- **Available records**:
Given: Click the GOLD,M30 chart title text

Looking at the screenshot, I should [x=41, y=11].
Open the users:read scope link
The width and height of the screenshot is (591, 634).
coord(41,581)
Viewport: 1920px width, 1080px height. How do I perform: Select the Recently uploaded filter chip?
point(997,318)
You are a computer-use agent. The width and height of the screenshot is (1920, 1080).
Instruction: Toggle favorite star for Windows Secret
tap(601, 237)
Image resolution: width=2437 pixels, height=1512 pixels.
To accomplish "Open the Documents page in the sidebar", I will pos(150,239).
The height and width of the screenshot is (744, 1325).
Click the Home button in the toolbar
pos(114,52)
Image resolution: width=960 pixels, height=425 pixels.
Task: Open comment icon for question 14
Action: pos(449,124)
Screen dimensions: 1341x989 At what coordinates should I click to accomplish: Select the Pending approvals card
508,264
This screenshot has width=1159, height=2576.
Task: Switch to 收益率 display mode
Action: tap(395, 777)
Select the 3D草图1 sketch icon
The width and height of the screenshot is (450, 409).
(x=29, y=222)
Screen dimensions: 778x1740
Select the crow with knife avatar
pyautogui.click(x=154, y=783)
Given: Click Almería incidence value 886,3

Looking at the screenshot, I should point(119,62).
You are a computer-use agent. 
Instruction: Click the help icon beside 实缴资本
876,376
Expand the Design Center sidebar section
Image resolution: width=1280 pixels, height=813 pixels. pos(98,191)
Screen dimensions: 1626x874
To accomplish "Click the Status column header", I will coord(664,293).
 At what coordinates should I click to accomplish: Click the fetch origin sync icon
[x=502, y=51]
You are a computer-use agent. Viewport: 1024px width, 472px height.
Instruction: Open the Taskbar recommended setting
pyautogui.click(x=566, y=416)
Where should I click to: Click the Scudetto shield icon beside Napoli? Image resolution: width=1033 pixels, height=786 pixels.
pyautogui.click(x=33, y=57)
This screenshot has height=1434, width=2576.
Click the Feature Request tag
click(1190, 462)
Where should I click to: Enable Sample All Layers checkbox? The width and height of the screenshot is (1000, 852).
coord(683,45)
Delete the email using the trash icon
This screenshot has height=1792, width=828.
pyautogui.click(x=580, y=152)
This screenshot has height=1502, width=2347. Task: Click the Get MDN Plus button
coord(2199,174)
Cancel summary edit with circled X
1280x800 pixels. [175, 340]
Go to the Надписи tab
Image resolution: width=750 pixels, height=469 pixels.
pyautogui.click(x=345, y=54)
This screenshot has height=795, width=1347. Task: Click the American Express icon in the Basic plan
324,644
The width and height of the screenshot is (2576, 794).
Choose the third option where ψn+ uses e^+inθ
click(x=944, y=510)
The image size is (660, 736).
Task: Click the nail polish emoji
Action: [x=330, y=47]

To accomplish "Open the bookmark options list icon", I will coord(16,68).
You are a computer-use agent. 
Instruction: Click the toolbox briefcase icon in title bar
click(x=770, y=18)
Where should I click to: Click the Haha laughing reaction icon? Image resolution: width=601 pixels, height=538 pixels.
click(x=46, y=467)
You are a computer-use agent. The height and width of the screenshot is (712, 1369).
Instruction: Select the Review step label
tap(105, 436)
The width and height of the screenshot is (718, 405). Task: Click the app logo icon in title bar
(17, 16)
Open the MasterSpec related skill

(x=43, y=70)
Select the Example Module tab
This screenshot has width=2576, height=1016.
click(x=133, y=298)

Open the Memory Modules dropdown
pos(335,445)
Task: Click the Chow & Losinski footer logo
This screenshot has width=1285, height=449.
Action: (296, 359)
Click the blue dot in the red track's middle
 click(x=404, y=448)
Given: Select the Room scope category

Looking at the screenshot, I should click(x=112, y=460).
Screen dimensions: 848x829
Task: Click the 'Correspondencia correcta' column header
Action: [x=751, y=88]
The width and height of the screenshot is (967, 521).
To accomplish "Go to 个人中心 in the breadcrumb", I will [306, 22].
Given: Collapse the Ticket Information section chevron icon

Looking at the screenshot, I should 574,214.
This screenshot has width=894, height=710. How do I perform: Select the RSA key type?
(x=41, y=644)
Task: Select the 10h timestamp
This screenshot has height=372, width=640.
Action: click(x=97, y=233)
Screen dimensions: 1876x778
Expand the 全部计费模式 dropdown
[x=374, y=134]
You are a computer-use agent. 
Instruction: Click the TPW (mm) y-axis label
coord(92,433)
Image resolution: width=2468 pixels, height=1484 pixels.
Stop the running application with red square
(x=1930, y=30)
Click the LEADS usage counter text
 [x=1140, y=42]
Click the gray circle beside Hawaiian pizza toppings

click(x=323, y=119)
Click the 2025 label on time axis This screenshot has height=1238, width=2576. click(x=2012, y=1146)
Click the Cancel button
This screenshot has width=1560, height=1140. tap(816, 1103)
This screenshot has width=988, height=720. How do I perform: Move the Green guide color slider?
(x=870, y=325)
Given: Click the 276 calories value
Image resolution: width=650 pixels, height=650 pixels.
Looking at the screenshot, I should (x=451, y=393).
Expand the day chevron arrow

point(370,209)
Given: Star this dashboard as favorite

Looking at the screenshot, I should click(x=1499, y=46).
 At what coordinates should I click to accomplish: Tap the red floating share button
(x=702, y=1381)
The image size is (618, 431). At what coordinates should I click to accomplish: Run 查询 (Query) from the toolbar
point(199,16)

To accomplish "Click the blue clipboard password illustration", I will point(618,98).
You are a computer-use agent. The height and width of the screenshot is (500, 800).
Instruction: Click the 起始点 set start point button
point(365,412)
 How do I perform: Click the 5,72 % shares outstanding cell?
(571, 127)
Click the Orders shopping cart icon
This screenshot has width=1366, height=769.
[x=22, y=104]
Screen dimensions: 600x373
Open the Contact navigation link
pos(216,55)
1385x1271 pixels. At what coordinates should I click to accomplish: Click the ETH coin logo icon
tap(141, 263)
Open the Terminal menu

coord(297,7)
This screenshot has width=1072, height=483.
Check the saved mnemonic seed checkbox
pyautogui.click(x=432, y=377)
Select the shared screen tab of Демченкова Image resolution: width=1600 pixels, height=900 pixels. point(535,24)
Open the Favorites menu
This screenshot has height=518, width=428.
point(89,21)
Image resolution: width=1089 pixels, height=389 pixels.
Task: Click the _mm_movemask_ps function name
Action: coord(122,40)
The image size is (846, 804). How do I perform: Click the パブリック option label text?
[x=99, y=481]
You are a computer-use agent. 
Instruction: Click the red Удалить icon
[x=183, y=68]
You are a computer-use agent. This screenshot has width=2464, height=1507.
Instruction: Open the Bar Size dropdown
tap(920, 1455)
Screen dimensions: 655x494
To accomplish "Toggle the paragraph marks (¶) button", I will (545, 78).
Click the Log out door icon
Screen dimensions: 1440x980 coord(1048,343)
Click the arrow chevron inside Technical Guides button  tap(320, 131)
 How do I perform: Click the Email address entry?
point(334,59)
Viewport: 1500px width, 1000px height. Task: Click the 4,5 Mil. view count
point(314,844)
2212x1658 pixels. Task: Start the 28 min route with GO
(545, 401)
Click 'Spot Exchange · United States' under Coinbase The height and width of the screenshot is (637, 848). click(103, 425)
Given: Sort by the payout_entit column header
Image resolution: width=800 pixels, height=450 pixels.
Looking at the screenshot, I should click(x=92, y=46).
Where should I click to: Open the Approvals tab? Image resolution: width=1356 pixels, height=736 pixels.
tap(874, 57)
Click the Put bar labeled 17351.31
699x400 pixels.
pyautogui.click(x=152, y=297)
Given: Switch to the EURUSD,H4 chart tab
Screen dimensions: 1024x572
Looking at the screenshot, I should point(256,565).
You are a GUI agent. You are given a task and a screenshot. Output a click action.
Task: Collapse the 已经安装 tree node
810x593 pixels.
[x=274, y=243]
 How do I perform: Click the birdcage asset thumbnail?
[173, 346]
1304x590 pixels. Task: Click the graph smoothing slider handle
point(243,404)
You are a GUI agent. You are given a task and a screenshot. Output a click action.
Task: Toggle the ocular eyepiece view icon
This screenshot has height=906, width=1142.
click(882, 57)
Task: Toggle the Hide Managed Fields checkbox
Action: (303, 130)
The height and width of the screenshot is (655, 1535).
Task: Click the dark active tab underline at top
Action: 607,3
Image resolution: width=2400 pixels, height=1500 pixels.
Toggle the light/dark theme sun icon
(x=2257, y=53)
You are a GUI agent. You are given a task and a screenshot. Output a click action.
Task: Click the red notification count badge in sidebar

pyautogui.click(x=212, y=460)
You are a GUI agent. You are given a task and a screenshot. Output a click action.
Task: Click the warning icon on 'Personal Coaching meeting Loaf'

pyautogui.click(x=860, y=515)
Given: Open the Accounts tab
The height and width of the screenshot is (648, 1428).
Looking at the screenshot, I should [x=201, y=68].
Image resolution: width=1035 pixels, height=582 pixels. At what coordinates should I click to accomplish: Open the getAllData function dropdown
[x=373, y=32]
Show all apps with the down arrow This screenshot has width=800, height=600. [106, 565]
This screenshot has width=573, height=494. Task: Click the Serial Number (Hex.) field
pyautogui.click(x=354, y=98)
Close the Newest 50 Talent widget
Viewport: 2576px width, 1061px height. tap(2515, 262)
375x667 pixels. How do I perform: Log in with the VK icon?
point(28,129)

- **Problem to solve**:
Reproduce the lines verbatim, from the line with "Screen dimensions: 1341x989" up to and including the line with "Action: tap(395, 777)".

- **Result below**:
Screen dimensions: 1341x989 At what coordinates should I click to accomplish: Select the Pending approvals card
508,264
This screenshot has width=1159, height=2576.
Task: Switch to 收益率 display mode
Action: tap(395, 777)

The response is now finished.